Medicinal properties of Butea monosperma (BM) and overexploitation of bark as a rich source of flavonoids for different biological activities, development of efficient method for high frequency somatic embryos and in vitro synthesis of bioactive secondary metabolites using plant tissue culture technology is important. Initially, callus was induced from leaf explants of BM on Murashige and Skoog (MS) medium containing 0.25 mg L−1 2,4-d-dichlorophenoxyacetic acid (2,4-d) with 0.1 mg L−1 kinetin (Kn) and ascorbic acid (AA).
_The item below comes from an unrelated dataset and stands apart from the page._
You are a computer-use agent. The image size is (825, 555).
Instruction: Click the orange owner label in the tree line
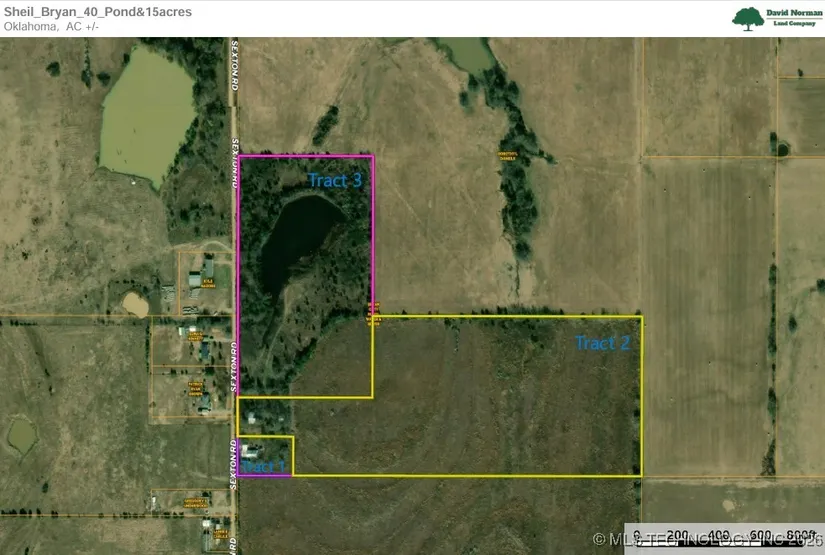tap(510, 153)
MS half strength macronutrients and full strength micronutrients containing 0.25 mg L−1 2,4-d with 0.1 mg L−1 Kn, and 0.5 mg L−1 AA provided fragile callus with 84.0 ± 1.00 % optimal growth response. Shoot formation occurred via somatic embryogenesis through an intermediary callus phase. However, 2.1 mg L−1 thidiazuron with 0.5 mg L−1 AA provides high frequency (79.6 ± 2.02 %) of somatic embryogenesis within 5 weeks. Developed embryos when transferred to woody plant medium containing 0.5 mg L−1 AA with 3.0 mg L−1 Kn and 0.5 mg L−1 α naphthalene acetic acid responded 44.0 ± 0.00 % embryo maturation, whereas 0.5 mg L−1 Kn, 0.3 mg L−1 indole-3-butyric acid, and 0.25 mg L−1 AA induced rooting within 6 and 8 weeks, respectively. Liquid chromatography electro spray ionization quadrupole time of flight mass spectrometry (LC ESI Q-TOF MS) analysis of in vitro cultures showed similarity to those compounds identified in wild grown leaf samples known for osteogenic activity. Histological investigation through scanning electron microscopy demonstrates the developmental stages of somatic embryos, shoot bud formation, and induction of root primordial.